All three over-50 players not only made the cut at the Masters but were in the championship mix on Sunday. And all three will be in Duluth later this week for the Champions Tour’s Greater Gwinnett Championship.
Leading the pack was the 50-year-old Jimenez. The cigar-smoking Spaniard rallied on the back nine to shoot 71 and finish fourth. It was the best finish by an over-50 player in the Masters since Sam Snead finished third in 1963.
“The people, they take care of themselves,” said Jimenez, who draws chuckles for his unusual stretching routine before each round. “They are being more healthy. If you don’t want to be here at 50, you shouldn’t be here. I love the game, I love competing, and probably that is the reason.”
Not surprisingly, the threesome will head west on I-20 this week with golf bags chocked full of confidence.

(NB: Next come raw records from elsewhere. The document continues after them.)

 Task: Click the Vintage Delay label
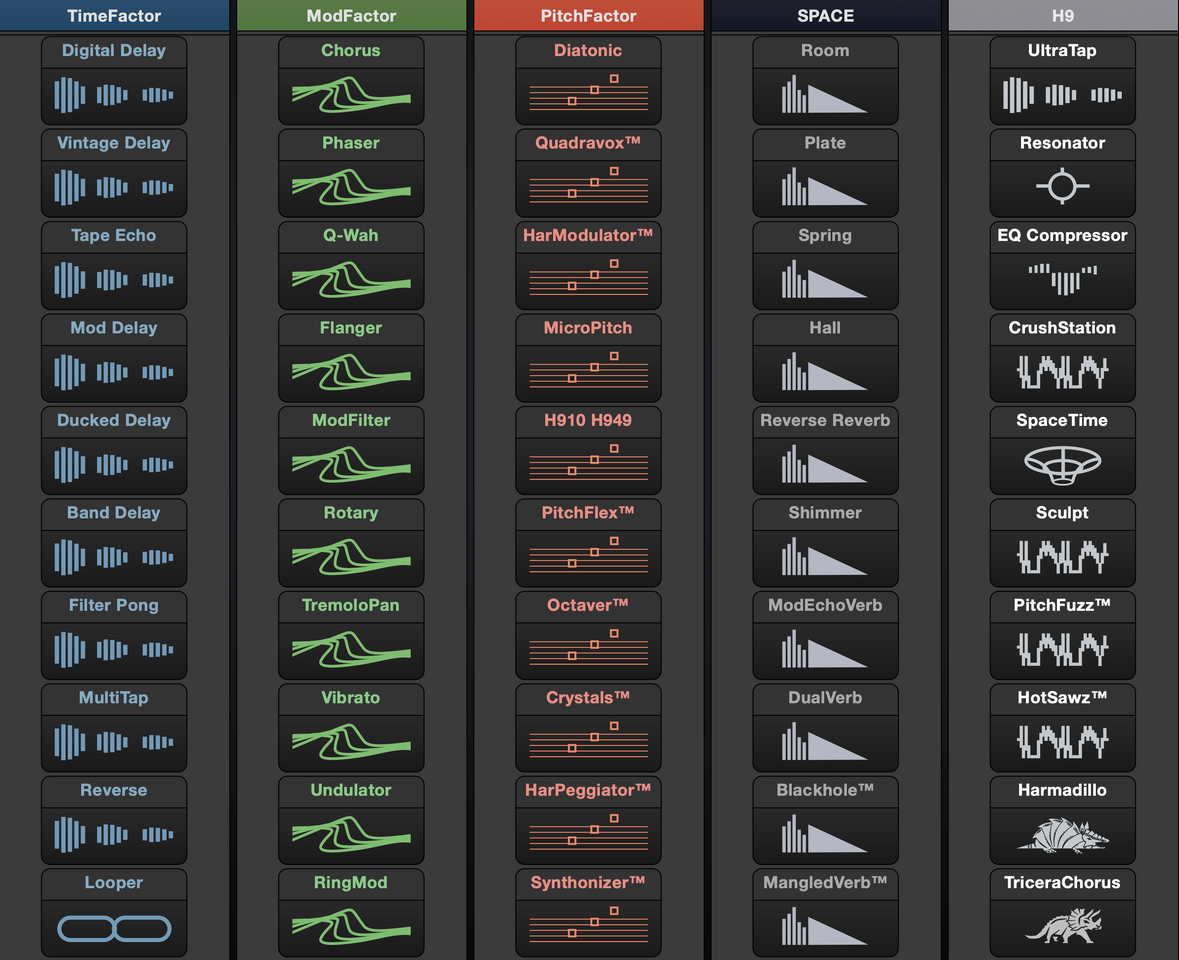114,143
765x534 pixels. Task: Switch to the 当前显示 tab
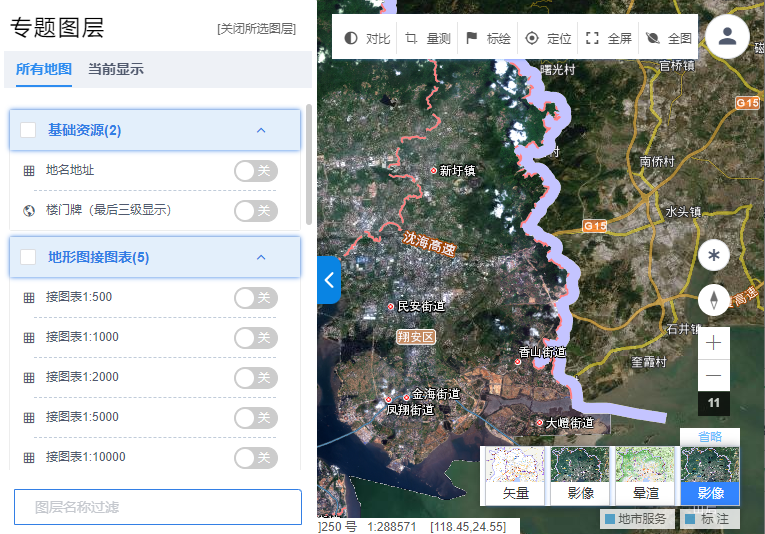click(x=116, y=69)
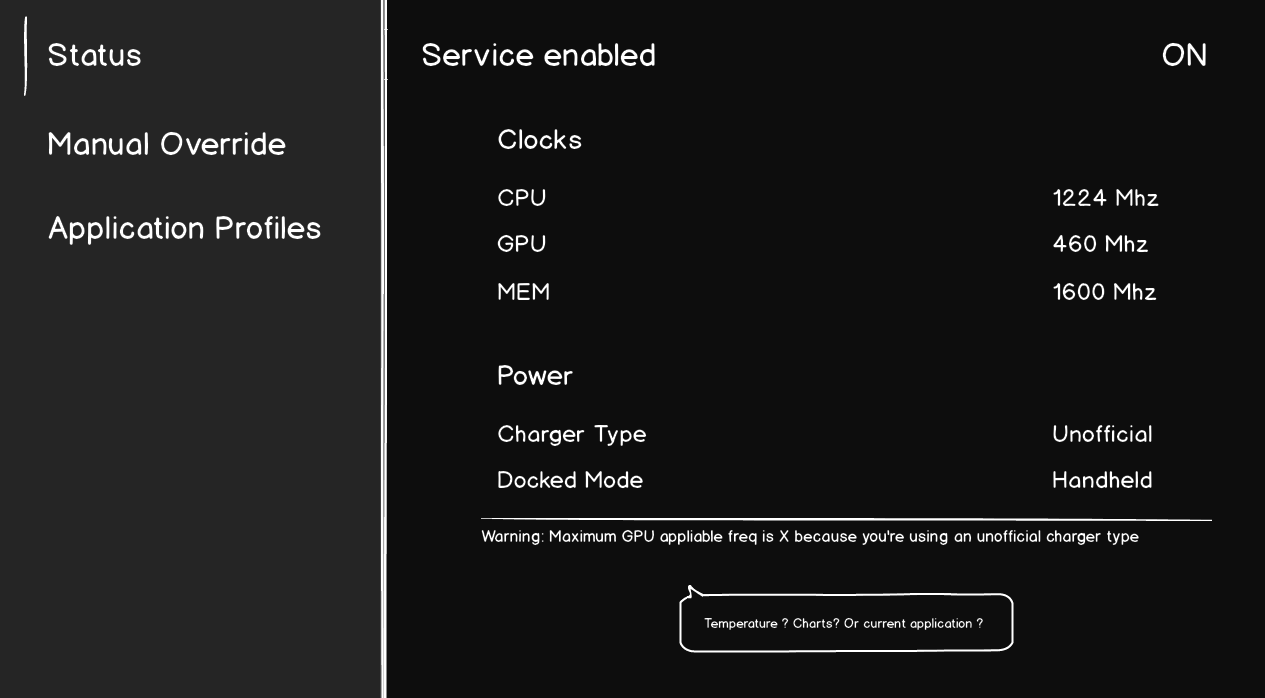
Task: Select the CPU clock row label
Action: click(522, 198)
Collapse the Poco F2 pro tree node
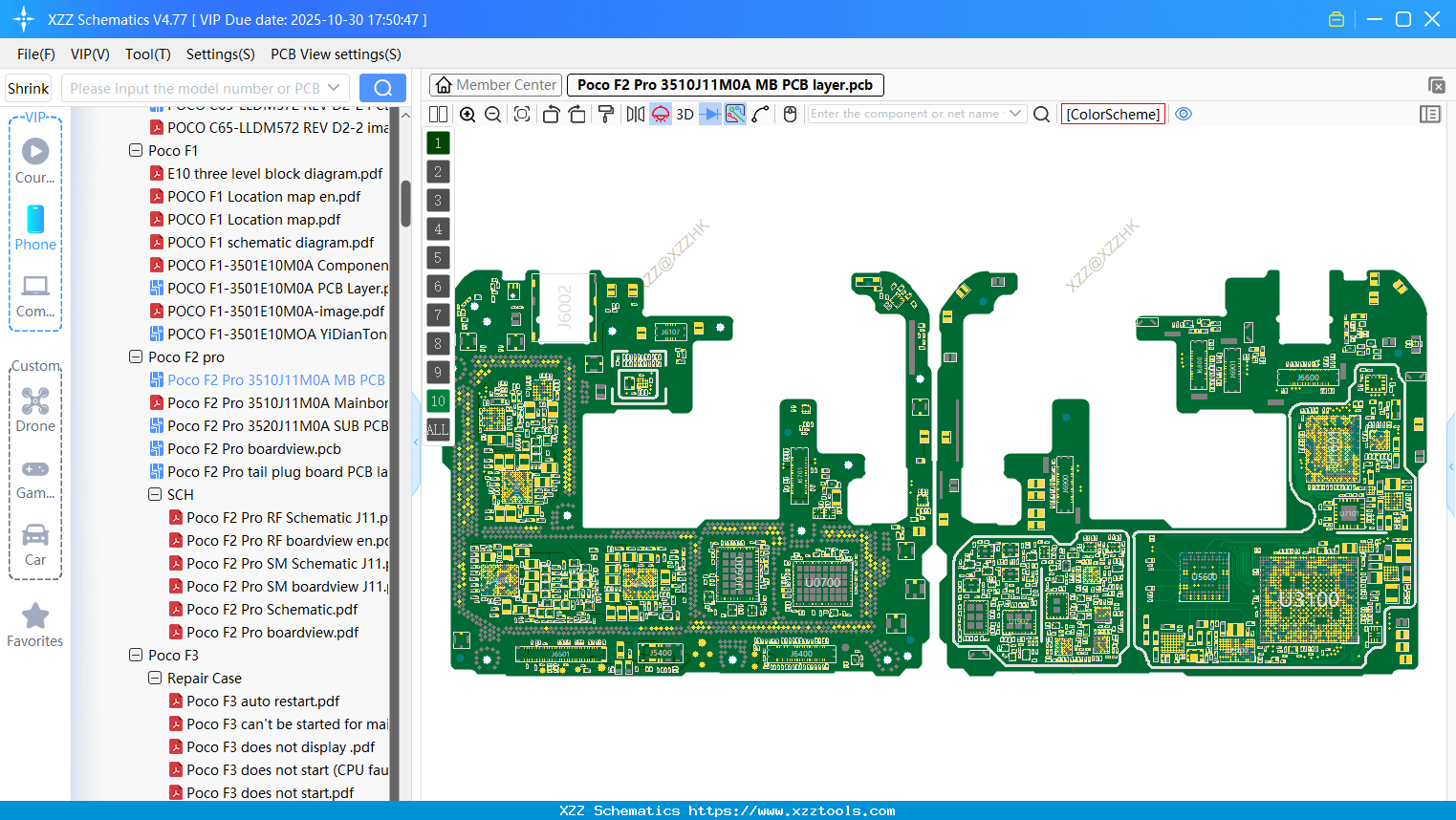The width and height of the screenshot is (1456, 820). (135, 356)
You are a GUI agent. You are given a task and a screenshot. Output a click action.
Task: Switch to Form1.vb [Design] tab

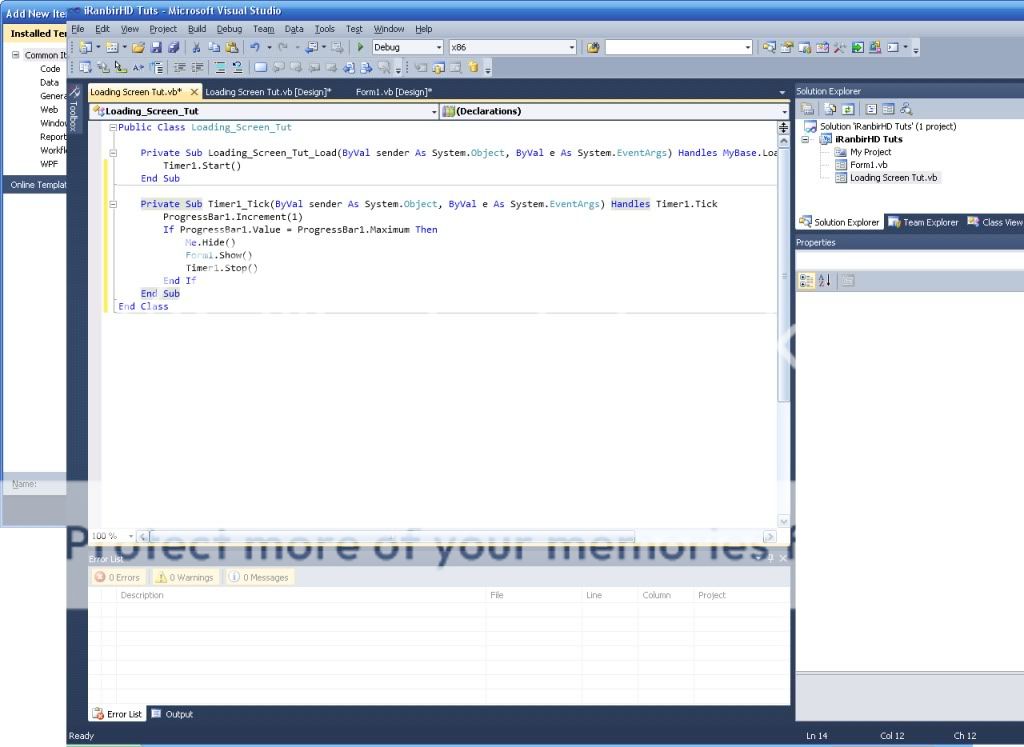pos(393,92)

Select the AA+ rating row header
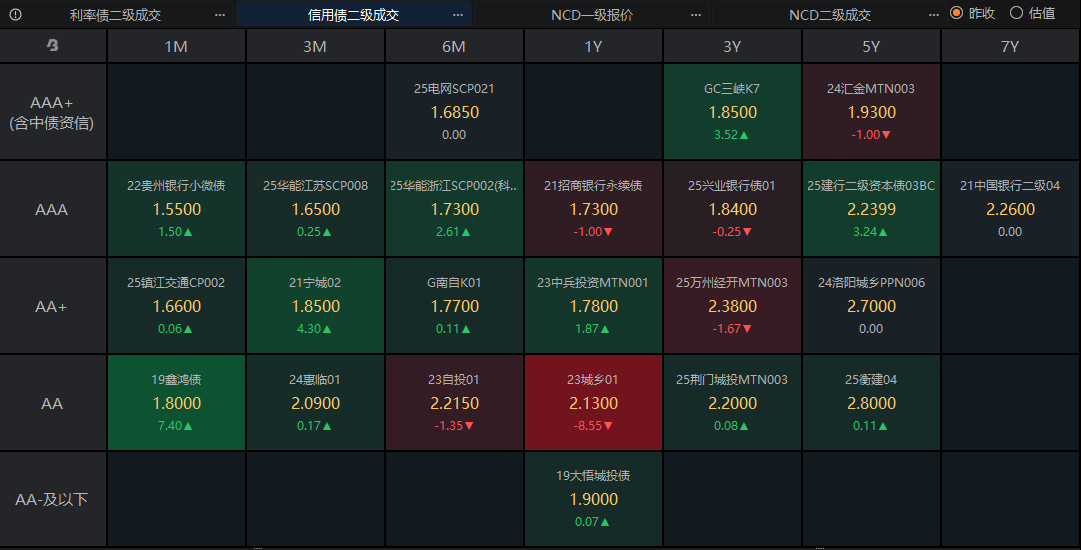tap(52, 306)
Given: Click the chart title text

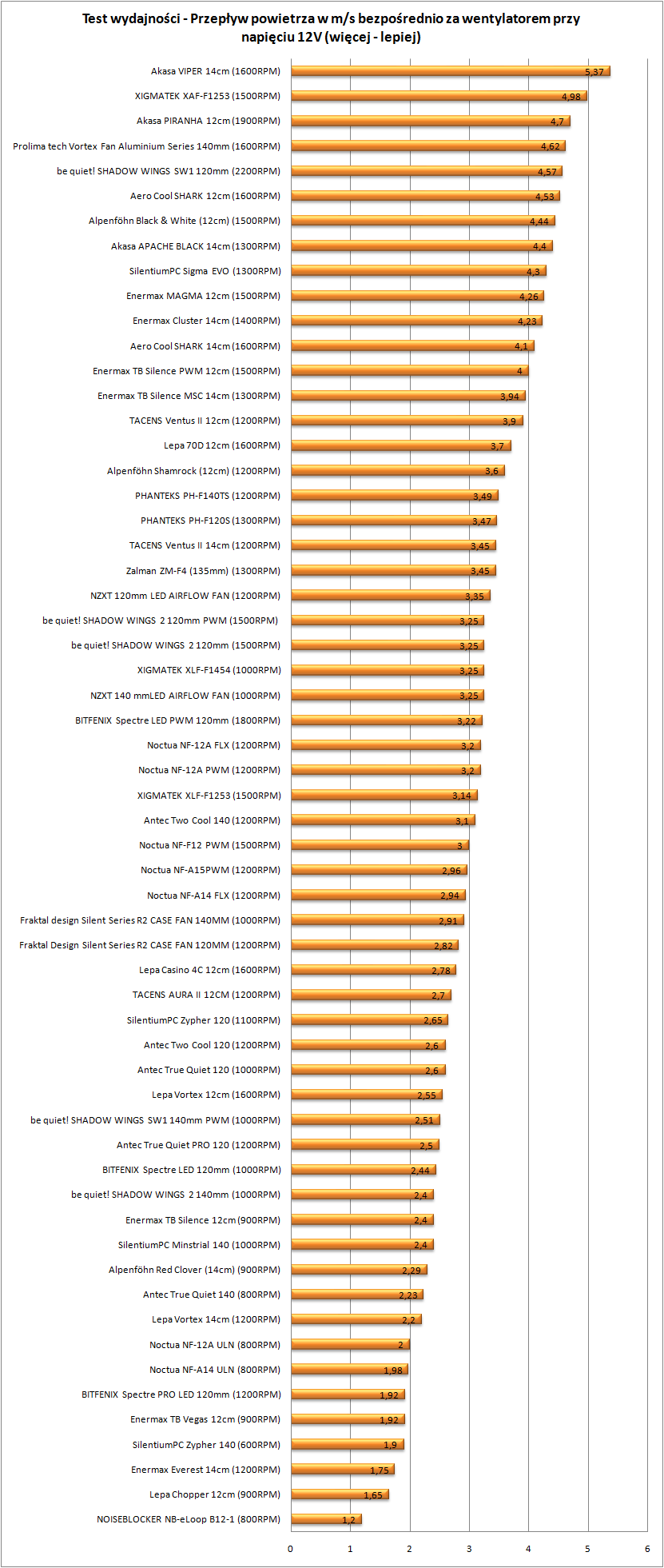Looking at the screenshot, I should (331, 28).
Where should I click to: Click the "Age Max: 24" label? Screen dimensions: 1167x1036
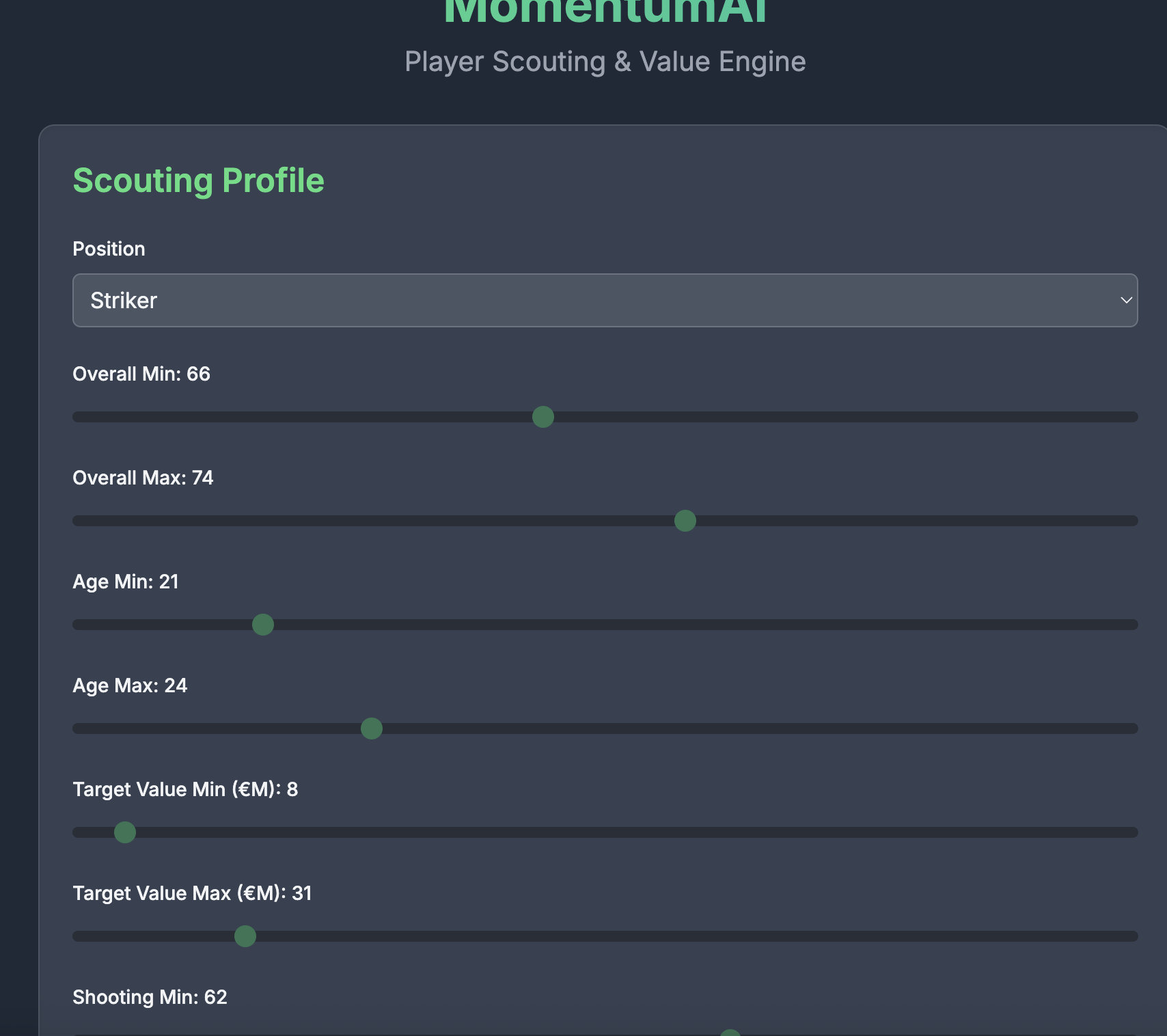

“I think it’s a statement, yeah,” Langer said of the plus-50 set contending at Augusta. “There’s a lot of good over 50 players. We can compete at the highest level and even on a very, very long golf course like this one.”
Langer was not known a long hitter even in his younger days. But he managed to get around Augusta’s 7,500-yard course well enough to card one of Sunday’s best rounds, a 69. He left the course with his name among the top 10 on the leaderboard.
Couples, who faces down Langer regularly on the Champions Tour, was not surprised.
“The Champions Tour is tough,” he said. “When you’re winning all the time, you stay on your feet and you feel like you’re doing well. Then when you come over here, it would be like winning the lottery for he or I to win this thing, but you never know. If I would have had his round today, I would be sitting here maybe at 4 under and I probably wouldn’t be worried about winning, but it would be a lot better than whatever the heck I shot.”
Couples streak of amazing consistency remained intact. The 54-year-old, one-time Masters champion (1992) shot 75 on Sunday to fall from 11th to 20th. But it was his fifth consecutive Top 20 or better finish since turning 50.